In particolare tutte le parti chiamate in causa devono concordare sull’opportunità di ricercare e attuare misure volte al sostegno e al reinserimento sociale e lavorativo di detenuti, ex detenuti e sottoposti a esecuzione penale esterna affinché vengano applicati i benefici previsti dalla legislazione nazionale e regionale. Si impegnano a valorizzare le lavorazioni interne agli istituti penitenziari, a promuovere intese operative, anche a livello locale, per incentivare le ipotesi previste dalla vigente normativa per la gestione, da parte di terzi, delle lavorazioni penitenziarie come pure per favorire progetti di cooperative sociali, formate anche da detenuti, internati, ex detenuti o ex internati che abbiano lo scopo di creare posti di lavoro interni ed esterni agli istituti penitenziari  e che offrano garanzia di fattibilità e di continuità basate anche su commesse pubbliche.

E ancora, concordare sull’opportunità di promuovere congiuntamente, attività finalizzate alla produzione di beni e servizi per il mercato realizzati all’interno e all’esterno degli istituti di pena in base alle effettive possibilità occupazionali esistenti sul territorio nel confronto con gli organismi competenti a livello regionale. In tale ambito le parti si dovranno impegnare a promuovere e stimolare commesse di lavoro per i detenuti da parte di enti pubblici, cooperative sociali e imprese.

La presente idea non rappresenta, ed è ben chiaro per chi ha esperienza in merito, la “soluzione” della complessa tematica affrontata sia perché il sistema economico nazionale è in continua evoluzione sia perché, in ultima istanza, appare necessario il riscontro in un costante impegno politico e amministrativo a livello nazionale, regionale e locale, ma sicuramente tutte queste azioni eliminerebbero l’incertezza della posizione dei detenuti e attenuerebbero quella tensione palpabile oggigiorno nelle carceri.

Per quanto detto finora, amico/a lettore, concludo con un monito pr la direzione di questo carcere rivolgendo l’invito che se è vero che il nostro paese attribuisce al lavoro dei detenuti un alto valore per il loro riscatto sociale deve dimostrare, nelle sedi proprie, un comportamento coerente con quanto contenuto nelle stesse leggi. Deve cioè saper reperire le risorse necessarie per rendere economico questo tipo di lavoro. All’amministrazione penitenziaria spetterà il non facile compito e di formulare un piano di intervento realistico programmato nel tempo, e di mobilitare le forze capaci di indirizzarlo e sostenerlo e nell’affiancare la difficile azione del Ministero della Giustizia finalizzata al raggiungimento degli obiettivi complessi e delicati indicati dal legislatore.

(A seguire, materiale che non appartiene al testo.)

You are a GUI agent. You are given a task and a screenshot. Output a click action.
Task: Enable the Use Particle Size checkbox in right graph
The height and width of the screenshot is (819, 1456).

La stessa Corte Costituzionale ha avuto modo di esprimersi sul lavoro carcerario evidenziando che “Ben lungi dall’essere in contrasto con la morale esigenza di tutela e rispetto della persona esso (il lavoro) è gloria umana, precetto per molti, dovere e diritto sociale per tutti”.

L’impegno ultimo di   questo progetto è mirato a creare le condizioni idonee per la realizzazione di una nuova mentalità e cultura nella prospettiva di un nuovo rapporto tra il cittadino e la società che ha origine nel riconoscimento del diritto morale e sociale dei detenuti di essere sostenuti e reinseriti nella società allontanando lo spettro della stigmatizzazione etichettante.

Il lavoro diventa quindi una sfida sia per la società che per il detenuto. In tal senso si è ipotizzato di vedere il lavoro come metodica di relazione del soggetto detenuto con la società. Un nuovo strumento di “co-municare”, di mettere insieme qualcosa, di condividere le regole della vita quotidiana per un identico fine. Un linguaggio comune è uno strumento molto forte di partecipazione e confronto. La responsabilità della società nei confronti dei soggetti detenuti è di tipo etico e l’obiettivo è un bene socialmente condivisibile. L’etica diventa uno strumento di comunicazione fra la società, il mondo del lavoro, le regole del lavoro e il soggetto detenuto che, non dimentichiamo, è parte integrante della società stessa.

A tal proposito Hegel diceva: “Il lavoro è il modo fondamentale con cui l’uomo produce la sua vita dando inoltre una forma al mondo”. Io aggiungerei :”diventando la fonte di ogni valentia terrena, di ogni virtù e di ogni gioia”.